Output the following data verbatim.
+--
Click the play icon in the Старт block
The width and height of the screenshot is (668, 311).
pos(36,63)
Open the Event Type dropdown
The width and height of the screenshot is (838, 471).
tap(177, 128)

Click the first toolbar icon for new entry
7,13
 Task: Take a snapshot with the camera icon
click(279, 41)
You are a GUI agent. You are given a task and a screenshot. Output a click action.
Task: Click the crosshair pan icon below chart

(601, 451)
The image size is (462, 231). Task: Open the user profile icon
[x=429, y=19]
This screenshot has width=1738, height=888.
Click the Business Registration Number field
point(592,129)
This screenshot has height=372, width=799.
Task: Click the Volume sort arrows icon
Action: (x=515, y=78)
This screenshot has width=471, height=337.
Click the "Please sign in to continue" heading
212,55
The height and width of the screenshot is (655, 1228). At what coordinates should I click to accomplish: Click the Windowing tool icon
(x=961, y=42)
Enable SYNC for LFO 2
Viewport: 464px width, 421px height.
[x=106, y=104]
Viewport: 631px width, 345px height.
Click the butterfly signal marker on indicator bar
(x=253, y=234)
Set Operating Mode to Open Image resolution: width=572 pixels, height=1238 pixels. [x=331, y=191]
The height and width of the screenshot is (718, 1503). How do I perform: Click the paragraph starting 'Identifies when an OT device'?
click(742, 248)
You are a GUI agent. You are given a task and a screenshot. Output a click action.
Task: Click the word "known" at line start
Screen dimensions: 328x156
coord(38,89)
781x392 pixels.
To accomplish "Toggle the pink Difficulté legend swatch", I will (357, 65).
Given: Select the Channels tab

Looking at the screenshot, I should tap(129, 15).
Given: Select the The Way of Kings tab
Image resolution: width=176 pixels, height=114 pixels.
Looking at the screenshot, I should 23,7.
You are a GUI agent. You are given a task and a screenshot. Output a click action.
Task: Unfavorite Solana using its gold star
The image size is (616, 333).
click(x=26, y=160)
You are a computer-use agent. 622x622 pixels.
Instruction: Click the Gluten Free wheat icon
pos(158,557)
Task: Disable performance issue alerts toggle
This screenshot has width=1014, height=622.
+--
THE SOLUTION →
Click the play icon in the Старт block
The width and height of the screenshot is (668, 311).
pos(36,63)
Open the Event Type dropdown
The width and height of the screenshot is (838, 471).
tap(177, 128)

Click the first toolbar icon for new entry
7,13
 Task: Take a snapshot with the camera icon
click(279, 41)
You are a GUI agent. You are given a task and a screenshot. Output a click action.
Task: Click the crosshair pan icon below chart

(601, 451)
The image size is (462, 231). Task: Open the user profile icon
[x=429, y=19]
This screenshot has width=1738, height=888.
Click the Business Registration Number field
point(592,129)
This screenshot has height=372, width=799.
Task: Click the Volume sort arrows icon
Action: (x=515, y=78)
This screenshot has width=471, height=337.
Click the "Please sign in to continue" heading
212,55
The height and width of the screenshot is (655, 1228). At what coordinates should I click to accomplish: Click the Windowing tool icon
(x=961, y=42)
Enable SYNC for LFO 2
Viewport: 464px width, 421px height.
[x=106, y=104]
Viewport: 631px width, 345px height.
Click the butterfly signal marker on indicator bar
(x=253, y=234)
Set Operating Mode to Open Image resolution: width=572 pixels, height=1238 pixels. [x=331, y=191]
The height and width of the screenshot is (718, 1503). How do I perform: Click the paragraph starting 'Identifies when an OT device'?
click(742, 248)
You are a GUI agent. You are given a task and a screenshot. Output a click action.
Task: Click the word "known" at line start
Screen dimensions: 328x156
coord(38,89)
781x392 pixels.
To accomplish "Toggle the pink Difficulté legend swatch", I will (357, 65).
Given: Select the Channels tab

Looking at the screenshot, I should tap(129, 15).
Given: Select the The Way of Kings tab
Image resolution: width=176 pixels, height=114 pixels.
Looking at the screenshot, I should 23,7.
You are a GUI agent. You are given a task and a screenshot. Output a click action.
Task: Unfavorite Solana using its gold star
The image size is (616, 333).
click(x=26, y=160)
You are a computer-use agent. 622x622 pixels.
Instruction: Click the Gluten Free wheat icon
pos(158,557)
Task: Disable performance issue alerts toggle
This screenshot has width=1014, height=622.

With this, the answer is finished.